===== ENTRIES PROVIDED

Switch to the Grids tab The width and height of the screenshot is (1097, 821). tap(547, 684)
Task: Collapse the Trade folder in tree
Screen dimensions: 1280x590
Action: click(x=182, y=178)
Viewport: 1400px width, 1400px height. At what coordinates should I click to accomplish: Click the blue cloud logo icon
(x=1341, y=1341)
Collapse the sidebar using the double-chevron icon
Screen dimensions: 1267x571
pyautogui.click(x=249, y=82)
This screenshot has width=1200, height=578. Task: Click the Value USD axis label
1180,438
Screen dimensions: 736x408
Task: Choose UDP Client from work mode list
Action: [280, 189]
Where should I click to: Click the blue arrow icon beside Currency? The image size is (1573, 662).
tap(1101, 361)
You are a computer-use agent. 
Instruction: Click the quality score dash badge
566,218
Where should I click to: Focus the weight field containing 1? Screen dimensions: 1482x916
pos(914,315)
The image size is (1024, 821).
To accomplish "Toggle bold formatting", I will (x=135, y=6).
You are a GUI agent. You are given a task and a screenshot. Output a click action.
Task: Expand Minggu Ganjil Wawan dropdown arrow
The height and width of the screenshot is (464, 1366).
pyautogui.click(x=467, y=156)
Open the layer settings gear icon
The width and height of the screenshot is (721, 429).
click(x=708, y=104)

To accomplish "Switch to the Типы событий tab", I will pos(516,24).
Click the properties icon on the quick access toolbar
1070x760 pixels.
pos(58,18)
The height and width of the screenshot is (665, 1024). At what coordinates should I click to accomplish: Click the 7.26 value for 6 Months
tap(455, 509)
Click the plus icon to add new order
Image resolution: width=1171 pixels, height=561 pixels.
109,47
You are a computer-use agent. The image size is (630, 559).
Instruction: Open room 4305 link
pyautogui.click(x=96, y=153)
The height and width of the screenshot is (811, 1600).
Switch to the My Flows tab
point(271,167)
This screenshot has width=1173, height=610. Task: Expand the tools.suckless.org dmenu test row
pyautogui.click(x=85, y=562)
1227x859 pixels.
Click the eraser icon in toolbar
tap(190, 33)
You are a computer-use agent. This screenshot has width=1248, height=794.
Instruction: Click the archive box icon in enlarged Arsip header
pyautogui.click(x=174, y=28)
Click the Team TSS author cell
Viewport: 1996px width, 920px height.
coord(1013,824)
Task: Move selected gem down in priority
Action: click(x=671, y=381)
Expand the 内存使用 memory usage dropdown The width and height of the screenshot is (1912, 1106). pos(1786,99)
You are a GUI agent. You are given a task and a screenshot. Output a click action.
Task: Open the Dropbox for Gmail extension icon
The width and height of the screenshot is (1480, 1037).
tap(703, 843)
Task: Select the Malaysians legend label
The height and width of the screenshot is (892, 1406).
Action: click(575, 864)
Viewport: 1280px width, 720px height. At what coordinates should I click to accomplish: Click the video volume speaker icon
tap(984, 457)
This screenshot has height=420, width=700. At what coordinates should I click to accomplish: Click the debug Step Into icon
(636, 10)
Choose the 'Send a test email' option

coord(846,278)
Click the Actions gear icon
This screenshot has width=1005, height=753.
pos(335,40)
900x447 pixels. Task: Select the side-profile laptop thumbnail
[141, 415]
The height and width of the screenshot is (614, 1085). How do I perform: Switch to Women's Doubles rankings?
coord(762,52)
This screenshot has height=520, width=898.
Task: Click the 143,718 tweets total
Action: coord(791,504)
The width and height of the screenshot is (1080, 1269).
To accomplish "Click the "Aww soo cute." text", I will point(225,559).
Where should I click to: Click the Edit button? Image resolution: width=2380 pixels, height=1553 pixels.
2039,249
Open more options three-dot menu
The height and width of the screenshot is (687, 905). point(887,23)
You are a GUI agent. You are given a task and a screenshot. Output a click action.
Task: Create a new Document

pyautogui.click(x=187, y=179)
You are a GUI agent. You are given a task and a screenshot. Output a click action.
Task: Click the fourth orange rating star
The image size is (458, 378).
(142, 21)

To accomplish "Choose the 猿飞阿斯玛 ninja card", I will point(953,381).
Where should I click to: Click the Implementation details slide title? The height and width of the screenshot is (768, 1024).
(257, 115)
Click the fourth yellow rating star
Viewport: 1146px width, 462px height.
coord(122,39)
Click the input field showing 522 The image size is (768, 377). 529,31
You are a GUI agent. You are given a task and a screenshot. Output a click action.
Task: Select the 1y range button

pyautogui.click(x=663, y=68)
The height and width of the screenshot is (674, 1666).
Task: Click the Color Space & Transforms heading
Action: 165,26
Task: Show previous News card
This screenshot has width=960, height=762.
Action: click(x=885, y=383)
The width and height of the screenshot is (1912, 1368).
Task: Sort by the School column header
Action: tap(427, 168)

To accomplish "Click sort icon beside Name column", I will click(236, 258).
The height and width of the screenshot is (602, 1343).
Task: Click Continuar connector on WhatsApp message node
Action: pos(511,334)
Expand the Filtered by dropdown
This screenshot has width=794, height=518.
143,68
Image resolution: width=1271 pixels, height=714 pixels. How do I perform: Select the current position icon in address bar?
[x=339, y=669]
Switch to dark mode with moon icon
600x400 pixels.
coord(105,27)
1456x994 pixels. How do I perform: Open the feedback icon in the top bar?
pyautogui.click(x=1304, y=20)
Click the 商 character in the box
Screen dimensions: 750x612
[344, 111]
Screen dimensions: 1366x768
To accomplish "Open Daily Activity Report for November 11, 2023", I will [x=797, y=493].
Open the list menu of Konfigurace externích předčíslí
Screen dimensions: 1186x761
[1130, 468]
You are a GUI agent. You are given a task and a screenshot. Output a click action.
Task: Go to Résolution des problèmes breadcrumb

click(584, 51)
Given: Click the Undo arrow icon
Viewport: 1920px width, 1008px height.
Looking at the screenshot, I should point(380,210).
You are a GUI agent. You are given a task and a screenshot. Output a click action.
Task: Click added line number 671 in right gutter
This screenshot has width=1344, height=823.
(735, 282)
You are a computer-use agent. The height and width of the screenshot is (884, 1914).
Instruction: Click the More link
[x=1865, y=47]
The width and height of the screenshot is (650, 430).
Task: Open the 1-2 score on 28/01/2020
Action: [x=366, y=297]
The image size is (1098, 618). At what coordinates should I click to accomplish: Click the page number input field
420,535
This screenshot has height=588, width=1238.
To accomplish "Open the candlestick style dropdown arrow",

==========

TASK ITEM:
Repeat the records above in full, word for word.

ANSWER BOX:
Switch to the Grids tab The width and height of the screenshot is (1097, 821). tap(547, 684)
Task: Collapse the Trade folder in tree
Screen dimensions: 1280x590
Action: click(x=182, y=178)
Viewport: 1400px width, 1400px height. At what coordinates should I click to accomplish: Click the blue cloud logo icon
(x=1341, y=1341)
Collapse the sidebar using the double-chevron icon
Screen dimensions: 1267x571
pyautogui.click(x=249, y=82)
This screenshot has width=1200, height=578. Task: Click the Value USD axis label
1180,438
Screen dimensions: 736x408
Task: Choose UDP Client from work mode list
Action: [280, 189]
Where should I click to: Click the blue arrow icon beside Currency? The image size is (1573, 662).
tap(1101, 361)
You are a computer-use agent. 
Instruction: Click the quality score dash badge
566,218
Where should I click to: Focus the weight field containing 1? Screen dimensions: 1482x916
pos(914,315)
The image size is (1024, 821).
To accomplish "Toggle bold formatting", I will (x=135, y=6).
You are a GUI agent. You are given a task and a screenshot. Output a click action.
Task: Expand Minggu Ganjil Wawan dropdown arrow
The height and width of the screenshot is (464, 1366).
pyautogui.click(x=467, y=156)
Open the layer settings gear icon
The width and height of the screenshot is (721, 429).
click(x=708, y=104)

To accomplish "Switch to the Типы событий tab", I will pos(516,24).
Click the properties icon on the quick access toolbar
1070x760 pixels.
pos(58,18)
The height and width of the screenshot is (665, 1024). At what coordinates should I click to accomplish: Click the 7.26 value for 6 Months
tap(455, 509)
Click the plus icon to add new order
Image resolution: width=1171 pixels, height=561 pixels.
109,47
You are a computer-use agent. The image size is (630, 559).
Instruction: Open room 4305 link
pyautogui.click(x=96, y=153)
The height and width of the screenshot is (811, 1600).
Switch to the My Flows tab
point(271,167)
This screenshot has width=1173, height=610. Task: Expand the tools.suckless.org dmenu test row
pyautogui.click(x=85, y=562)
1227x859 pixels.
Click the eraser icon in toolbar
tap(190, 33)
You are a computer-use agent. This screenshot has width=1248, height=794.
Instruction: Click the archive box icon in enlarged Arsip header
pyautogui.click(x=174, y=28)
Click the Team TSS author cell
Viewport: 1996px width, 920px height.
coord(1013,824)
Task: Move selected gem down in priority
Action: click(x=671, y=381)
Expand the 内存使用 memory usage dropdown The width and height of the screenshot is (1912, 1106). pos(1786,99)
You are a GUI agent. You are given a task and a screenshot. Output a click action.
Task: Open the Dropbox for Gmail extension icon
The width and height of the screenshot is (1480, 1037).
tap(703, 843)
Task: Select the Malaysians legend label
The height and width of the screenshot is (892, 1406).
Action: click(575, 864)
Viewport: 1280px width, 720px height. At what coordinates should I click to accomplish: Click the video volume speaker icon
tap(984, 457)
This screenshot has height=420, width=700. At what coordinates should I click to accomplish: Click the debug Step Into icon
(636, 10)
Choose the 'Send a test email' option

coord(846,278)
Click the Actions gear icon
This screenshot has width=1005, height=753.
pos(335,40)
900x447 pixels. Task: Select the side-profile laptop thumbnail
[141, 415]
The height and width of the screenshot is (614, 1085). How do I perform: Switch to Women's Doubles rankings?
coord(762,52)
This screenshot has height=520, width=898.
Task: Click the 143,718 tweets total
Action: coord(791,504)
The width and height of the screenshot is (1080, 1269).
To accomplish "Click the "Aww soo cute." text", I will point(225,559).
Where should I click to: Click the Edit button? Image resolution: width=2380 pixels, height=1553 pixels.
2039,249
Open more options three-dot menu
The height and width of the screenshot is (687, 905). point(887,23)
You are a GUI agent. You are given a task and a screenshot. Output a click action.
Task: Create a new Document

pyautogui.click(x=187, y=179)
You are a GUI agent. You are given a task and a screenshot. Output a click action.
Task: Click the fourth orange rating star
The image size is (458, 378).
(142, 21)

To accomplish "Choose the 猿飞阿斯玛 ninja card", I will point(953,381).
Where should I click to: Click the Implementation details slide title? The height and width of the screenshot is (768, 1024).
(257, 115)
Click the fourth yellow rating star
Viewport: 1146px width, 462px height.
coord(122,39)
Click the input field showing 522 The image size is (768, 377). 529,31
You are a GUI agent. You are given a task and a screenshot. Output a click action.
Task: Select the 1y range button

pyautogui.click(x=663, y=68)
The height and width of the screenshot is (674, 1666).
Task: Click the Color Space & Transforms heading
Action: 165,26
Task: Show previous News card
This screenshot has width=960, height=762.
Action: click(x=885, y=383)
The width and height of the screenshot is (1912, 1368).
Task: Sort by the School column header
Action: tap(427, 168)

To accomplish "Click sort icon beside Name column", I will click(236, 258).
The height and width of the screenshot is (602, 1343).
Task: Click Continuar connector on WhatsApp message node
Action: pos(511,334)
Expand the Filtered by dropdown
This screenshot has width=794, height=518.
143,68
Image resolution: width=1271 pixels, height=714 pixels. How do I perform: Select the current position icon in address bar?
[x=339, y=669]
Switch to dark mode with moon icon
600x400 pixels.
coord(105,27)
1456x994 pixels. How do I perform: Open the feedback icon in the top bar?
pyautogui.click(x=1304, y=20)
Click the 商 character in the box
Screen dimensions: 750x612
[344, 111]
Screen dimensions: 1366x768
To accomplish "Open Daily Activity Report for November 11, 2023", I will [x=797, y=493].
Open the list menu of Konfigurace externích předčíslí
Screen dimensions: 1186x761
[1130, 468]
You are a GUI agent. You are given a task and a screenshot. Output a click action.
Task: Go to Résolution des problèmes breadcrumb

click(584, 51)
Given: Click the Undo arrow icon
Viewport: 1920px width, 1008px height.
Looking at the screenshot, I should point(380,210).
You are a GUI agent. You are given a task and a screenshot. Output a click action.
Task: Click added line number 671 in right gutter
This screenshot has width=1344, height=823.
(735, 282)
You are a computer-use agent. The height and width of the screenshot is (884, 1914).
Instruction: Click the More link
[x=1865, y=47]
The width and height of the screenshot is (650, 430).
Task: Open the 1-2 score on 28/01/2020
Action: [x=366, y=297]
The image size is (1098, 618). At what coordinates should I click to accomplish: Click the page number input field
420,535
This screenshot has height=588, width=1238.
To accomplish "Open the candlestick style dropdown arrow",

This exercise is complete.